* [INFORMATION SUPPLIED]
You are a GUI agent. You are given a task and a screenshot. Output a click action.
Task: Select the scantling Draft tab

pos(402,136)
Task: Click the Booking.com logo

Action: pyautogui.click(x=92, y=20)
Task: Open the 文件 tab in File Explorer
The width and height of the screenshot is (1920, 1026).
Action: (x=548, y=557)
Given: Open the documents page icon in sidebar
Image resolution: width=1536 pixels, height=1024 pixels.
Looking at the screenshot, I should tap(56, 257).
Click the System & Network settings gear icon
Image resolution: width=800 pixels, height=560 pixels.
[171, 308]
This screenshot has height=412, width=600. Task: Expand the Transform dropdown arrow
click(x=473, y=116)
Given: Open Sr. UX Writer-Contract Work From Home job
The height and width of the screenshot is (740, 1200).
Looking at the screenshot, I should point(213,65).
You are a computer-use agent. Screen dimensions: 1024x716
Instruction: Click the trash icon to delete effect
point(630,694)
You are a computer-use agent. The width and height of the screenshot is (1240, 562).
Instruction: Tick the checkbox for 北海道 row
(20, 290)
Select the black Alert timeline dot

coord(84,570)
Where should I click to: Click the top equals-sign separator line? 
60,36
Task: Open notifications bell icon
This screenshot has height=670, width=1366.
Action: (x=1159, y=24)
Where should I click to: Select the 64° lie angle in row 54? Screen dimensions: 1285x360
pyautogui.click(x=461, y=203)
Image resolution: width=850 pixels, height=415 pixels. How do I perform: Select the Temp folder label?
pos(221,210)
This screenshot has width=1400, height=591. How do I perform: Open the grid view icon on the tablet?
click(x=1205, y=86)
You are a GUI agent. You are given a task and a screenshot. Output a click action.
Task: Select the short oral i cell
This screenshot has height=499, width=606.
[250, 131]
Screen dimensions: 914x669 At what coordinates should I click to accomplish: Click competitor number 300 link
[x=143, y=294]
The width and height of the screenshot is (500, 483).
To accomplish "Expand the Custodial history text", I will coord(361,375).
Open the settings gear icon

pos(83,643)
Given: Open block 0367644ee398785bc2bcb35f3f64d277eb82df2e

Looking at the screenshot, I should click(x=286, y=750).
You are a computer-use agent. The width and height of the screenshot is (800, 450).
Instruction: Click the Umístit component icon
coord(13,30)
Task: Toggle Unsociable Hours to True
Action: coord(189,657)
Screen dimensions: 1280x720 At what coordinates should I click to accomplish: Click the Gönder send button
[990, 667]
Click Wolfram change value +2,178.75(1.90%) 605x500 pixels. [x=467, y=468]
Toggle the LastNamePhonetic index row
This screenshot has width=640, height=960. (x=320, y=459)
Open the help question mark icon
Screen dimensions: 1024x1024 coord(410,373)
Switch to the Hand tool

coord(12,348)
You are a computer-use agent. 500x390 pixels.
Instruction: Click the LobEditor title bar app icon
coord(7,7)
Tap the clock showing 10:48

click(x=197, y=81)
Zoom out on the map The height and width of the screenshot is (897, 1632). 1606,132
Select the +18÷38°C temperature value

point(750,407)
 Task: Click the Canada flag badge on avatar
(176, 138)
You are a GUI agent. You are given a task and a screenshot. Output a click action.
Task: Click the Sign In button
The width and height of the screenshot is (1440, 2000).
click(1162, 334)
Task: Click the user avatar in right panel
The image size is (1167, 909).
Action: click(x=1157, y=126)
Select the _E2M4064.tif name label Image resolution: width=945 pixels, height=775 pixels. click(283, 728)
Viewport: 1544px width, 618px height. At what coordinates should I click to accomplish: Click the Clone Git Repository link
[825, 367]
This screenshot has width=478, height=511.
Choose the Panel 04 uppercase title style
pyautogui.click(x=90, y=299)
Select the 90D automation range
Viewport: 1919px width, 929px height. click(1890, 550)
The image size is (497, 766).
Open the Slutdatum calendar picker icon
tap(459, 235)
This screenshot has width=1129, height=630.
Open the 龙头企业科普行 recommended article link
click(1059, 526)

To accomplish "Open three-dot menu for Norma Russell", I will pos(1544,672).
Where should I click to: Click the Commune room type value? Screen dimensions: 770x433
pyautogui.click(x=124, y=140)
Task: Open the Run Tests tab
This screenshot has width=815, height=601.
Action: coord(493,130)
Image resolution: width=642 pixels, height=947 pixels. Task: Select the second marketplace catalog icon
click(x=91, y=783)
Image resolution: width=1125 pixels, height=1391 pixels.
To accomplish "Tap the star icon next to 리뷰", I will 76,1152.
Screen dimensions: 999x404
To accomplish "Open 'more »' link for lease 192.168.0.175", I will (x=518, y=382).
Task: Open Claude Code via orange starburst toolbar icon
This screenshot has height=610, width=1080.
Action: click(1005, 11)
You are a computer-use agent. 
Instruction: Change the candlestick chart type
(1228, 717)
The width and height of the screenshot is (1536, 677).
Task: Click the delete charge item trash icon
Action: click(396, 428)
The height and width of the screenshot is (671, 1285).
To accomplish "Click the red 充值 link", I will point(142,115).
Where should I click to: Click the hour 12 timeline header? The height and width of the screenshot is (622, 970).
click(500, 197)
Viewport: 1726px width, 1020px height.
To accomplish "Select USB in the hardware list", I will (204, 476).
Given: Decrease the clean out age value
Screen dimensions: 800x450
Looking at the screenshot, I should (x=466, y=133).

* [TASK INSTRUCTIONS] Produce a faithful copy of all the material above.

* [RESPONSE TO THE EXERCISE]
You are a GUI agent. You are given a task and a screenshot. Output a click action.
Task: Select the scantling Draft tab

pos(402,136)
Task: Click the Booking.com logo

Action: pyautogui.click(x=92, y=20)
Task: Open the 文件 tab in File Explorer
The width and height of the screenshot is (1920, 1026).
Action: (x=548, y=557)
Given: Open the documents page icon in sidebar
Image resolution: width=1536 pixels, height=1024 pixels.
Looking at the screenshot, I should tap(56, 257).
Click the System & Network settings gear icon
Image resolution: width=800 pixels, height=560 pixels.
[171, 308]
This screenshot has height=412, width=600. Task: Expand the Transform dropdown arrow
click(x=473, y=116)
Given: Open Sr. UX Writer-Contract Work From Home job
The height and width of the screenshot is (740, 1200).
Looking at the screenshot, I should point(213,65).
You are a computer-use agent. Screen dimensions: 1024x716
Instruction: Click the trash icon to delete effect
point(630,694)
You are a computer-use agent. The width and height of the screenshot is (1240, 562).
Instruction: Tick the checkbox for 北海道 row
(20, 290)
Select the black Alert timeline dot

coord(84,570)
Where should I click to: Click the top equals-sign separator line? 
60,36
Task: Open notifications bell icon
This screenshot has height=670, width=1366.
Action: (x=1159, y=24)
Where should I click to: Select the 64° lie angle in row 54? Screen dimensions: 1285x360
pyautogui.click(x=461, y=203)
Image resolution: width=850 pixels, height=415 pixels. How do I perform: Select the Temp folder label?
pos(221,210)
This screenshot has width=1400, height=591. How do I perform: Open the grid view icon on the tablet?
click(x=1205, y=86)
You are a GUI agent. You are given a task and a screenshot. Output a click action.
Task: Select the short oral i cell
This screenshot has height=499, width=606.
[250, 131]
Screen dimensions: 914x669 At what coordinates should I click to accomplish: Click competitor number 300 link
[x=143, y=294]
The width and height of the screenshot is (500, 483).
To accomplish "Expand the Custodial history text", I will coord(361,375).
Open the settings gear icon

pos(83,643)
Given: Open block 0367644ee398785bc2bcb35f3f64d277eb82df2e

Looking at the screenshot, I should click(x=286, y=750).
You are a computer-use agent. The width and height of the screenshot is (800, 450).
Instruction: Click the Umístit component icon
coord(13,30)
Task: Toggle Unsociable Hours to True
Action: coord(189,657)
Screen dimensions: 1280x720 At what coordinates should I click to accomplish: Click the Gönder send button
[990, 667]
Click Wolfram change value +2,178.75(1.90%) 605x500 pixels. [x=467, y=468]
Toggle the LastNamePhonetic index row
This screenshot has width=640, height=960. (x=320, y=459)
Open the help question mark icon
Screen dimensions: 1024x1024 coord(410,373)
Switch to the Hand tool

coord(12,348)
You are a computer-use agent. 500x390 pixels.
Instruction: Click the LobEditor title bar app icon
coord(7,7)
Tap the clock showing 10:48

click(x=197, y=81)
Zoom out on the map The height and width of the screenshot is (897, 1632). 1606,132
Select the +18÷38°C temperature value

point(750,407)
 Task: Click the Canada flag badge on avatar
(176, 138)
You are a GUI agent. You are given a task and a screenshot. Output a click action.
Task: Click the Sign In button
The width and height of the screenshot is (1440, 2000).
click(1162, 334)
Task: Click the user avatar in right panel
The image size is (1167, 909).
Action: click(x=1157, y=126)
Select the _E2M4064.tif name label Image resolution: width=945 pixels, height=775 pixels. click(283, 728)
Viewport: 1544px width, 618px height. At what coordinates should I click to accomplish: Click the Clone Git Repository link
[825, 367]
This screenshot has width=478, height=511.
Choose the Panel 04 uppercase title style
pyautogui.click(x=90, y=299)
Select the 90D automation range
Viewport: 1919px width, 929px height. click(1890, 550)
The image size is (497, 766).
Open the Slutdatum calendar picker icon
tap(459, 235)
This screenshot has width=1129, height=630.
Open the 龙头企业科普行 recommended article link
click(1059, 526)

To accomplish "Open three-dot menu for Norma Russell", I will pos(1544,672).
Where should I click to: Click the Commune room type value? Screen dimensions: 770x433
pyautogui.click(x=124, y=140)
Task: Open the Run Tests tab
This screenshot has width=815, height=601.
Action: coord(493,130)
Image resolution: width=642 pixels, height=947 pixels. Task: Select the second marketplace catalog icon
click(x=91, y=783)
Image resolution: width=1125 pixels, height=1391 pixels.
To accomplish "Tap the star icon next to 리뷰", I will 76,1152.
Screen dimensions: 999x404
To accomplish "Open 'more »' link for lease 192.168.0.175", I will (x=518, y=382).
Task: Open Claude Code via orange starburst toolbar icon
This screenshot has height=610, width=1080.
Action: click(1005, 11)
You are a computer-use agent. 
Instruction: Change the candlestick chart type
(1228, 717)
The width and height of the screenshot is (1536, 677).
Task: Click the delete charge item trash icon
Action: click(396, 428)
The height and width of the screenshot is (671, 1285).
To accomplish "Click the red 充值 link", I will point(142,115).
Where should I click to: Click the hour 12 timeline header? The height and width of the screenshot is (622, 970).
click(500, 197)
Viewport: 1726px width, 1020px height.
To accomplish "Select USB in the hardware list", I will (204, 476).
Given: Decrease the clean out age value
Screen dimensions: 800x450
Looking at the screenshot, I should (x=466, y=133).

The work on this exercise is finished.